-- ACTION ITEM --
Extend the passage below on California school enrollment, picking up after its last sentence about enrollment losses in the state's largest districts.

The great majority of students who newly enrolled or re-enrolled were low-income children: 84,094 students above the year before. That number is consistent with high rates of chronic absenteeism among low-income students. Some families, living in multigenerational housing, kept children home to avoid Covid last year. The total of low-income students is 3.6 million students this year; they make up 61.5% of California students, up 2 percentage points from 2021-22 but the same proportion as in 2016-17.

Steep rise in homeless students

Homeless students increased sharply: 9% to 187,300 students. And these numbers do not include the end of the Covid moratorium on evictions, which will play out this year.

This increase may be a potential rebound after several years of decreasing enrollment for this group of students, according to Angela James, research director at the UCLA Center for the Transformation of Schools. The closure of school campuses and competing crises at the height of the pandemic also made it challenging for school staff to identify a student whose family may have been experiencing homelessness. 

“We’re talking about a highly mobile and fragile part of the student population, and it became even more so during that period,” said James.

Additionally, students experiencing homelessness were already considered undercounted prior to the pandemic, according to a 2019 state audit

A potential re-identification of students does not negate the rising housing costs that families are facing at this time, James cautioned. “The rapidly-escalating rents in California cities must be playing a role, the shortage of housing … those things have accelerated post-pandemic, not declined,” she said. 

At this point, the state’s enrollment data for ethnic and racial groups is incomplete because Los Angeles Unified failed to record the data for 70,000 students — about 1 in 7 students in the district. That’s a big enough number to affect statewide percentages. State officials said the district will be fixing the problem.

In a statement Tuesday, the district said it is investigating why its data failed to upload to the state’s CALPADS platform and resolve the technical issue. Meanwhile, the data on race and ethnicity are accurate and available on Los Angeles Unified’s own  Open Data Dashboard.

All five of California’s largest districts lost enrollment this year, led by the 10,000 fewer students in Los Angeles Unified, a drop of 1.8%. Since the start of the pandemic, its enrollment has fallen 50,000 to 388,000. Enrollments fell an additional 1,700 in San Diego and 1,100 in Long Beach, as well as a few hundred in Fresno and Elk Grove.

-- DATASET EXCERPTS --
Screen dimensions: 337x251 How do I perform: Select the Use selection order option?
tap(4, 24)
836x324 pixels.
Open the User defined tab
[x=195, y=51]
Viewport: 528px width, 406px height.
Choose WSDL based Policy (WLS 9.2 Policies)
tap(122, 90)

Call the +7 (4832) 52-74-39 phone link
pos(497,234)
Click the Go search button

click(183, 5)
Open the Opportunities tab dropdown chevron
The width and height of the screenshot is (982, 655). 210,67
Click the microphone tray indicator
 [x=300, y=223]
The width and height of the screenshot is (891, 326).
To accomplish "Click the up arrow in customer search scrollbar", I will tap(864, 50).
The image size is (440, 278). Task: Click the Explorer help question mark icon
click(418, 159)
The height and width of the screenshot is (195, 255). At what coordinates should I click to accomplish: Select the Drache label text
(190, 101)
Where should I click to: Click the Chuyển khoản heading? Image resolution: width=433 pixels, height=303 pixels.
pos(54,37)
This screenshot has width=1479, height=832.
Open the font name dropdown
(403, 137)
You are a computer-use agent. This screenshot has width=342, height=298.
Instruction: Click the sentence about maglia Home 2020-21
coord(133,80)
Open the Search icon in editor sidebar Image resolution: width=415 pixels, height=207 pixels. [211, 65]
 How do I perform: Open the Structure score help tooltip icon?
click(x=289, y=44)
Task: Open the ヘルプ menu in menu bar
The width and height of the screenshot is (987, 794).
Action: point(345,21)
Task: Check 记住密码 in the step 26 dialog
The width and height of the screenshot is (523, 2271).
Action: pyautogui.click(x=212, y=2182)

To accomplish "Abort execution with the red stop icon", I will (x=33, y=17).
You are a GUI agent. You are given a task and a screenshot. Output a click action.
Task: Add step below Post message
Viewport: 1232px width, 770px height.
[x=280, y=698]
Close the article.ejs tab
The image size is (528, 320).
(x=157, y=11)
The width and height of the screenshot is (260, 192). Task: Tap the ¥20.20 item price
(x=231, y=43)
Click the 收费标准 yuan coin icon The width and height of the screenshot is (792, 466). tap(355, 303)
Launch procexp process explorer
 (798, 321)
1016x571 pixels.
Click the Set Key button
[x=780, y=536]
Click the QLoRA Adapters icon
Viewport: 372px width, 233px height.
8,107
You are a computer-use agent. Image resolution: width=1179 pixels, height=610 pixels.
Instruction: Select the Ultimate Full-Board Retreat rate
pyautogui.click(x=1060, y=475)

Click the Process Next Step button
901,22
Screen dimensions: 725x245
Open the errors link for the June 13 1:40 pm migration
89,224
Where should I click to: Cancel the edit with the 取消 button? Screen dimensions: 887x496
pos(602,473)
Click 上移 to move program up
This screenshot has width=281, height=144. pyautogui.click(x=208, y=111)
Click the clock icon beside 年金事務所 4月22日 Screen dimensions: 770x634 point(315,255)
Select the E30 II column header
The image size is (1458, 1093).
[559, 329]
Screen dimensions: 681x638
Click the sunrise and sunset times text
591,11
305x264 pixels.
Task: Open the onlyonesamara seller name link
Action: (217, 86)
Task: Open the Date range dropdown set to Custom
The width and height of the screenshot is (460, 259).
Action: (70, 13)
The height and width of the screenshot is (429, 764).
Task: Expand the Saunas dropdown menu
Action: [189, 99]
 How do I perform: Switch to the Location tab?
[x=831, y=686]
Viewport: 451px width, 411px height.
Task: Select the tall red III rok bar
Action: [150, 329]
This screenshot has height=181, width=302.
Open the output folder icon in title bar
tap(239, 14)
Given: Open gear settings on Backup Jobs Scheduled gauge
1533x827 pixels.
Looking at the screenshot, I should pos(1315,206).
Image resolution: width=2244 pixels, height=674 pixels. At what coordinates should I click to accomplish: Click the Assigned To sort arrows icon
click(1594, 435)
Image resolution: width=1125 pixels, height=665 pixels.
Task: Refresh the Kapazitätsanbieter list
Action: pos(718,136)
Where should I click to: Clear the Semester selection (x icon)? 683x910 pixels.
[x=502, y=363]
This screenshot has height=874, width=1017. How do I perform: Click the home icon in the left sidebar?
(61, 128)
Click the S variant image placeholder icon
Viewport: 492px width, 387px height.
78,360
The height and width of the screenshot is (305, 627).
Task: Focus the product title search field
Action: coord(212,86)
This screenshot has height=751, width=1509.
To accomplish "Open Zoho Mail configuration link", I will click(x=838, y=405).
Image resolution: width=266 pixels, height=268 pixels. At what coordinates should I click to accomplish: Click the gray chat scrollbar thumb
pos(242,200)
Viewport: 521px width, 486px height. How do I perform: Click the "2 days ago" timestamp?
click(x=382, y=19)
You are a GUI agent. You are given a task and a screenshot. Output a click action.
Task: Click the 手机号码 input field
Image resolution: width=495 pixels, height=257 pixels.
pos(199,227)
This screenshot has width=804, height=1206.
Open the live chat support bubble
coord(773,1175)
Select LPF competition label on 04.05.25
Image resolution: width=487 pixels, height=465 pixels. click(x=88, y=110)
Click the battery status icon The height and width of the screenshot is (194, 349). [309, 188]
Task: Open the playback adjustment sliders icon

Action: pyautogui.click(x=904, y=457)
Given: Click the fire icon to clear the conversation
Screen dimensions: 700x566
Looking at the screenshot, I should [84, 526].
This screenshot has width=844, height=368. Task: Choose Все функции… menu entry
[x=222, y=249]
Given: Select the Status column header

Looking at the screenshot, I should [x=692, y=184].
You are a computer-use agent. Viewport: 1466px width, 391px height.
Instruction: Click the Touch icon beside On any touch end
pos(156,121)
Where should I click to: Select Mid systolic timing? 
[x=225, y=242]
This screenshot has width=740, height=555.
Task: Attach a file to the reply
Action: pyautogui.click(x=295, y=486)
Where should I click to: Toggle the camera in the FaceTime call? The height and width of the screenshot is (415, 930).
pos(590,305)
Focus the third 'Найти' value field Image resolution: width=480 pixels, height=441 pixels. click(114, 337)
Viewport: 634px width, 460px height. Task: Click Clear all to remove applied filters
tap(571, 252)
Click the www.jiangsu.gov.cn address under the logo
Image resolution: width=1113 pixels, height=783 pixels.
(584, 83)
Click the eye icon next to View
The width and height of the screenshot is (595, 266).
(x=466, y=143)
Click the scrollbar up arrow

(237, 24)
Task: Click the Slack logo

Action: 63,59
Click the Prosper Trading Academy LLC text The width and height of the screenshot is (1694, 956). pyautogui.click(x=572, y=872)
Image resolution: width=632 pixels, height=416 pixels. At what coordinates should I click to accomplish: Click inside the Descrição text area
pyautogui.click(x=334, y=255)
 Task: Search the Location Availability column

-- TASK RESULT --
A half-dozen districts with the biggest one-year changes reflect the intrastate migration from the coast to inland areas, where housing is cheaper. Montebello Unified, -6.1%; Compton Unified, -4.9%; and Baldwin Park Unified, -4.9%, are in Los Angeles County. Menifee Union Elementary, +7.1%; Beaumont Unified, +5.33%; and Perris Union High School District, +3.75%, are in Riverside County,

Enrollment is an important factor but only an indirect financial factor for funding purposes. Districts are actually funded on the yearly average of a district’s total student average daily attendance or ADA. With chronic absences tripling statewide to 30% last year, districts have a chance to mitigate further enrollment declines by increasing attendance, although that hasn’t happened to a great extent this year.  Attendance statewide has been up 1% to 91.8% from the same time last year, but is still 3.75% behind the pre-pandemic attendance rate of 95.55%, according to data released by FCMAT.

“Today’s enrollment update is yet another reminder that California’s demographics are changing, and that school districts in many parts of the state should be bracing to serve fewer students over the long term,” said Carrie Hahnel, senior associate partner, with Bellwether, a national nonprofit that works to improve educational opportunities for underserved students.

“This is not just a pandemic issue, and state and local leaders can’t pretend that enrollments will rebound. District leaders in declining-enrollment areas should be having conversations with community stakeholders now about how to consolidate schools and programs while increasing the quality of what districts are offering to every student,” she said.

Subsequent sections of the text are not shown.